July 9, 2010 Updated Feb 9, 2010 at 11:34 PM EST


There is nothing like fathers and daughters. Howard Pettys knows that all to well. He raised six of them, along with four boys.

"It is unnatural. A child should not go before a parent," said Howard Pettys.

Sadly, he learned life's hardest lesson. So did his children and grandchildren. Nine lost a sister. Thirty eight lost an aunt.

"She lit up the room. You felt like you were a better person for meeting her," said her sister Denise Hillery.

Mary Pettys was coming home from a business trip in New Jersey on flight 3407. Coming home to a family where she had a lot of responsibility. Self imposed.
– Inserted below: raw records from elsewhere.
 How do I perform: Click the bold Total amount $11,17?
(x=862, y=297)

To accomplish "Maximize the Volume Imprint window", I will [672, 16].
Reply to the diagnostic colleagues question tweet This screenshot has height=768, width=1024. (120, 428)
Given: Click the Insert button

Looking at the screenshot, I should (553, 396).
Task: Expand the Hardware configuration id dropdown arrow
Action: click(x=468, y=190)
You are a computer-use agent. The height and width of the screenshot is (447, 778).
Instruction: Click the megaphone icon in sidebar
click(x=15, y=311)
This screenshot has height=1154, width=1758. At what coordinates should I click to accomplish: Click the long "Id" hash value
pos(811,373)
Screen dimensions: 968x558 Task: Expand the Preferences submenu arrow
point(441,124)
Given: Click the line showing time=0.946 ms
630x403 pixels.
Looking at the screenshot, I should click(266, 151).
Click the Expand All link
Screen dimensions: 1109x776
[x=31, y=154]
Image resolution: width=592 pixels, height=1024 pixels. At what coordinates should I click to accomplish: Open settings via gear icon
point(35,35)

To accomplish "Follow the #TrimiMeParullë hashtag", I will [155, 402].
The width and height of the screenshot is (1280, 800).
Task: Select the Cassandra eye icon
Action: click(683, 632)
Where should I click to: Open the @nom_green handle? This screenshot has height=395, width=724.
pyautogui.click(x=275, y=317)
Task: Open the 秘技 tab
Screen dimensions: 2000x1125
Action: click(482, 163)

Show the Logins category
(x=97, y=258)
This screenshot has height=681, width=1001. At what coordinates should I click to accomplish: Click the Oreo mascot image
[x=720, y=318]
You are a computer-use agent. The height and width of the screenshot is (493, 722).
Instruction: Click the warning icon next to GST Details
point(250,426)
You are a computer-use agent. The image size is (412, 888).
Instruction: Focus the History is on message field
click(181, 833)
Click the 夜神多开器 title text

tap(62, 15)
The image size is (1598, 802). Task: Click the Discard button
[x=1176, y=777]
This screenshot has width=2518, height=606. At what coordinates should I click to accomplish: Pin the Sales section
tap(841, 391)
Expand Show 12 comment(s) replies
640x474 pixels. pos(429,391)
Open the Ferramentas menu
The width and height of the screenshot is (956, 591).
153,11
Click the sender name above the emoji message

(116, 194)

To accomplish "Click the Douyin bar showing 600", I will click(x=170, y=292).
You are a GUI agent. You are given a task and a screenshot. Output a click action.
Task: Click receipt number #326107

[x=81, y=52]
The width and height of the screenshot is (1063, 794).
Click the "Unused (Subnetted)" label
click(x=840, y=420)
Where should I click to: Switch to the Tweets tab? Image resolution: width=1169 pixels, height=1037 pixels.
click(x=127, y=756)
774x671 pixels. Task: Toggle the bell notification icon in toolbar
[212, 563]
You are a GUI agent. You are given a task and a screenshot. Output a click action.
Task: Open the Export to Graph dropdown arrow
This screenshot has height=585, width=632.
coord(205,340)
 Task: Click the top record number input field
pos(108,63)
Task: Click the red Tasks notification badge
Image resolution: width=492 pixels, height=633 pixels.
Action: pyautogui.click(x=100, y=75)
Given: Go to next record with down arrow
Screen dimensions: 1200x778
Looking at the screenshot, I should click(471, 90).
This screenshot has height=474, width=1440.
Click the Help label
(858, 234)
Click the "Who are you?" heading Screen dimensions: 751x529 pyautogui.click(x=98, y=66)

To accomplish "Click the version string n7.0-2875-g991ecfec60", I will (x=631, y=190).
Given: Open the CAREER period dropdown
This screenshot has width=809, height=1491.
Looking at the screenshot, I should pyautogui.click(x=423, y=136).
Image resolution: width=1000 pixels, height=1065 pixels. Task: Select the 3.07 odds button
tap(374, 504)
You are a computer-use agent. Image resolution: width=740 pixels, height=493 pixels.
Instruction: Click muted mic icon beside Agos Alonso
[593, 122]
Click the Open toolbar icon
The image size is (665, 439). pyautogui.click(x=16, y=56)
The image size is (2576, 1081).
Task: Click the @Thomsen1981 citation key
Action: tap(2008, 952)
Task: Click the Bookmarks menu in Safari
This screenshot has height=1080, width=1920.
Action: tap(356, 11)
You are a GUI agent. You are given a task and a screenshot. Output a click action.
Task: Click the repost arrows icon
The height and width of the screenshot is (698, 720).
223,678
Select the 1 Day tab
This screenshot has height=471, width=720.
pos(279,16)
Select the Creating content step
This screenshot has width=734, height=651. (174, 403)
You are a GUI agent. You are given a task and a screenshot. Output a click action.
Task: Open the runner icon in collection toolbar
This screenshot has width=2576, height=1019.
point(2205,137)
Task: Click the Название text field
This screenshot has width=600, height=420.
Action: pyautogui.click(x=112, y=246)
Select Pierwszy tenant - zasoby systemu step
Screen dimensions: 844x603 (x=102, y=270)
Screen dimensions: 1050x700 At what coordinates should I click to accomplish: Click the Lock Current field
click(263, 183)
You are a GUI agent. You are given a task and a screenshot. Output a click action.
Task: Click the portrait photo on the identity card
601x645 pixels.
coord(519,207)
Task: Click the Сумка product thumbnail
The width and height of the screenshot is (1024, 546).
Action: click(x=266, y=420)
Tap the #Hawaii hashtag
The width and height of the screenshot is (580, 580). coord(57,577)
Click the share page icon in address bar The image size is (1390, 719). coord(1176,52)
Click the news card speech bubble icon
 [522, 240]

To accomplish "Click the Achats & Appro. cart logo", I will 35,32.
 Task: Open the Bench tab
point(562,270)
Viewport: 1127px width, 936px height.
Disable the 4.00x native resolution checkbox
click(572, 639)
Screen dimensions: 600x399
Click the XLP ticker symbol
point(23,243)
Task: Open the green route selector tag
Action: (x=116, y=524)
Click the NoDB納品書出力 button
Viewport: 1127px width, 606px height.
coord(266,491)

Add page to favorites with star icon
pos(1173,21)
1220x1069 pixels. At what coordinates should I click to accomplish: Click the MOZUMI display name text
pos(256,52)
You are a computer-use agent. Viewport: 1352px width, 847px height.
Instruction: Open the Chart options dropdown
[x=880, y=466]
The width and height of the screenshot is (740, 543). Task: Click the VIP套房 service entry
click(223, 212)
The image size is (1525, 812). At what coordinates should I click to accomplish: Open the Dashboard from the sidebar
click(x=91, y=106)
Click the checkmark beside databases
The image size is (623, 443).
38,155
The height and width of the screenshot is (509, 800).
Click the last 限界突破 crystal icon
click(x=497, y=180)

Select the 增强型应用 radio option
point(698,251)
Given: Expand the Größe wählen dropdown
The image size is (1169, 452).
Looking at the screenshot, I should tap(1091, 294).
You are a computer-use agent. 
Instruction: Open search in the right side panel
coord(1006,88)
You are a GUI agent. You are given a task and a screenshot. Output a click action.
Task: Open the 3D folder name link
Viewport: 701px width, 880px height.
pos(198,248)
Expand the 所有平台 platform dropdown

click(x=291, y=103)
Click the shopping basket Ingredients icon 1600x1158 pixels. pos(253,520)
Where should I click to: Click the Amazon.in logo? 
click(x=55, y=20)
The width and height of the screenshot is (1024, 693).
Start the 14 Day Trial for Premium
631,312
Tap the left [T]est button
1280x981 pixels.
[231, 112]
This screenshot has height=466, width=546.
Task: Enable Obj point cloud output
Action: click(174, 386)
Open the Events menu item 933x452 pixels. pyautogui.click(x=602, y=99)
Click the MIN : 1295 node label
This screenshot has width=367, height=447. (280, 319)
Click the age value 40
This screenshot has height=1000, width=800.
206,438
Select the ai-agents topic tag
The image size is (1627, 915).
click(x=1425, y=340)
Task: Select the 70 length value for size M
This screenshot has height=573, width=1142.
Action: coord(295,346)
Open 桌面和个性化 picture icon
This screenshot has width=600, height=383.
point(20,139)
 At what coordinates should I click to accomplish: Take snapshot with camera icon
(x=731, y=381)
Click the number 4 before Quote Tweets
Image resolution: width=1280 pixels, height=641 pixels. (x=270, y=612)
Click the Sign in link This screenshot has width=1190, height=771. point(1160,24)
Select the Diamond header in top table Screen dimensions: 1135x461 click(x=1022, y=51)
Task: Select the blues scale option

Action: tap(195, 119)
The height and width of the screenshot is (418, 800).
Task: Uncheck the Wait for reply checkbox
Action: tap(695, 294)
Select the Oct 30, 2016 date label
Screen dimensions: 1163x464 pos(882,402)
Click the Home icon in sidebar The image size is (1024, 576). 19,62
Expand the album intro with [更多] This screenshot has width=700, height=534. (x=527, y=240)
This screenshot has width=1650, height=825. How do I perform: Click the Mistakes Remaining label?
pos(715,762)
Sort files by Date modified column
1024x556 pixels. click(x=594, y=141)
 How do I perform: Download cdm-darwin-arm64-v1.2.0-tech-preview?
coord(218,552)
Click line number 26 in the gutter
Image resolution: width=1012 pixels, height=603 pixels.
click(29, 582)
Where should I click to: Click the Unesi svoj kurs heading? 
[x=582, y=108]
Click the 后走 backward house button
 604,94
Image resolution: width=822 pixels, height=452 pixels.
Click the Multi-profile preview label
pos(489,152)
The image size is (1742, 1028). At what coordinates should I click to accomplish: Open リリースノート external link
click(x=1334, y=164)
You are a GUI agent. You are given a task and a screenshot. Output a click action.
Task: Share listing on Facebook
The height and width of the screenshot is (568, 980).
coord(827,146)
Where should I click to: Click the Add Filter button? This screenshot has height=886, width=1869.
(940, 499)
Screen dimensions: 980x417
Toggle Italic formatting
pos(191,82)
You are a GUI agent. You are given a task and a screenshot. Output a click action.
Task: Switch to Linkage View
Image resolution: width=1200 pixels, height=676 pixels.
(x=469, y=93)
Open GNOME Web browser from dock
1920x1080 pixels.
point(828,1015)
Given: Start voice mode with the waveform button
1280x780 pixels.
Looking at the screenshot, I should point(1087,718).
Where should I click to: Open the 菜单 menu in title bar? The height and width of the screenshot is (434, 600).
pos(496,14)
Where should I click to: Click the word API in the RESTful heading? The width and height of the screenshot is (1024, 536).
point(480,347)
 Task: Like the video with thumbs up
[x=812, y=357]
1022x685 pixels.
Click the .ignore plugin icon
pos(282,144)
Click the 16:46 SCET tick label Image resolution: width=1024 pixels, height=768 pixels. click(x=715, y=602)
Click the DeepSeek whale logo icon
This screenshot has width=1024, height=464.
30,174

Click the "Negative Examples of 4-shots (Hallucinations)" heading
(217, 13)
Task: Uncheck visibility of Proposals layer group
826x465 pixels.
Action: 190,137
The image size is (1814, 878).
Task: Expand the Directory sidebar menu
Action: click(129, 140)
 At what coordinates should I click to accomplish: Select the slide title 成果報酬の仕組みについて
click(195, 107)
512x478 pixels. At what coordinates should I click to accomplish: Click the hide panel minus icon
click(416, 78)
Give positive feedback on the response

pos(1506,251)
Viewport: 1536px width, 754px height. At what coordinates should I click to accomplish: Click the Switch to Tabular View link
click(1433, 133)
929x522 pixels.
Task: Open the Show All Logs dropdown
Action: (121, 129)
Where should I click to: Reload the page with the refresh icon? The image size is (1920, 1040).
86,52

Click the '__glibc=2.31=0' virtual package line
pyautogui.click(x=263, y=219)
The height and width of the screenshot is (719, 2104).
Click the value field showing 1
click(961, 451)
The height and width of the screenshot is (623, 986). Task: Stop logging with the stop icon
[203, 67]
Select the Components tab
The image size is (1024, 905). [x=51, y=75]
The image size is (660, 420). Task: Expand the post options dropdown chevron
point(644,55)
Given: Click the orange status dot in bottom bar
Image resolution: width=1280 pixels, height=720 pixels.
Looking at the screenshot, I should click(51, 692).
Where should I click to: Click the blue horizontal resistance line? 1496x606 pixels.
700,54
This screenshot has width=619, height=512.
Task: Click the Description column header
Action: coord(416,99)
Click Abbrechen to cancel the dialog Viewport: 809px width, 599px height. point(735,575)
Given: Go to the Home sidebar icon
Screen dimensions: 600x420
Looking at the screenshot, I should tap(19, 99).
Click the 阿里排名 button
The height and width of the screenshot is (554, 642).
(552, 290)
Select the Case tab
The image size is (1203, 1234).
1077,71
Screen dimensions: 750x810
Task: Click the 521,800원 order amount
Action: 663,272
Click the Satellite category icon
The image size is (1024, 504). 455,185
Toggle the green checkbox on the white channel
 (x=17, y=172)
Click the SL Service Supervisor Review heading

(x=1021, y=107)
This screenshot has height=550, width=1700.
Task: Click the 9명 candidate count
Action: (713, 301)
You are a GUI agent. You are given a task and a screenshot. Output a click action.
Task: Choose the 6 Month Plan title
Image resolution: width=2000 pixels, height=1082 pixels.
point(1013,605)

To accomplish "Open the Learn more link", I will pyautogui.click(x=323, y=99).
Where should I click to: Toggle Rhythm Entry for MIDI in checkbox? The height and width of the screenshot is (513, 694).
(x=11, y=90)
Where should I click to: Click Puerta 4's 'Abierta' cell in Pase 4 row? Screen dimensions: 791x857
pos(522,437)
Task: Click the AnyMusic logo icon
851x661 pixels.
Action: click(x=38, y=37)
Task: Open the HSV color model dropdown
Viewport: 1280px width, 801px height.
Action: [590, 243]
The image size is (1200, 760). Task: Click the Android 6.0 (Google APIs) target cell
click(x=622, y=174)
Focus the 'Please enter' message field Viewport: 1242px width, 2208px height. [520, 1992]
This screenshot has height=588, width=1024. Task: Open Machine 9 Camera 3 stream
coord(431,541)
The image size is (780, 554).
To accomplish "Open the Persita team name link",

"My mother passed away three years ago. She kind of took up my mother's role," added Denise.

"She was very good with all of them. After my wife passed away Mary was like the mother," added Howard.

If you need an example of perseverance during tragedy, look no further than this picture. The Pettys are a reminder to all of us that there really is strength in numbers. All 10 kids, and 35 of the 38 nieces and nephews made sure they were together this Christmas, after the death of a family member known to them as Belle. It was the little acts that they did for each other, without being asked, that helped them get through.

"We had this family tradition on crazy black friday. Shopping with Belle. I made sure I went with my sister Mo, because it was so hard for her not to have Belle on her side," said Denise.

Mary Pettys is someone who strangers took too, who made friends in line on black friday. She was fifty, and was getting married in June, respected in the health care community. Denise Hillery admits this has been hard, and feels at times like a different person since her sister died.

"We were brought up in a very faithful catholic upbringing, and without my faith I couldn't be where we are today, and my brothers and sisters and fathers support," added

The family is also involved with the efforts to strengthen rules for pilots. Two of Denise's siblings live in the DC area. They are attending the hearings, and everyone else is monitoring them back here.

"We will do what she should want us to do, and that is to get these regulations passed so the air is safe to fly, and no family member should ever get through heartache that we have been through," added Denise.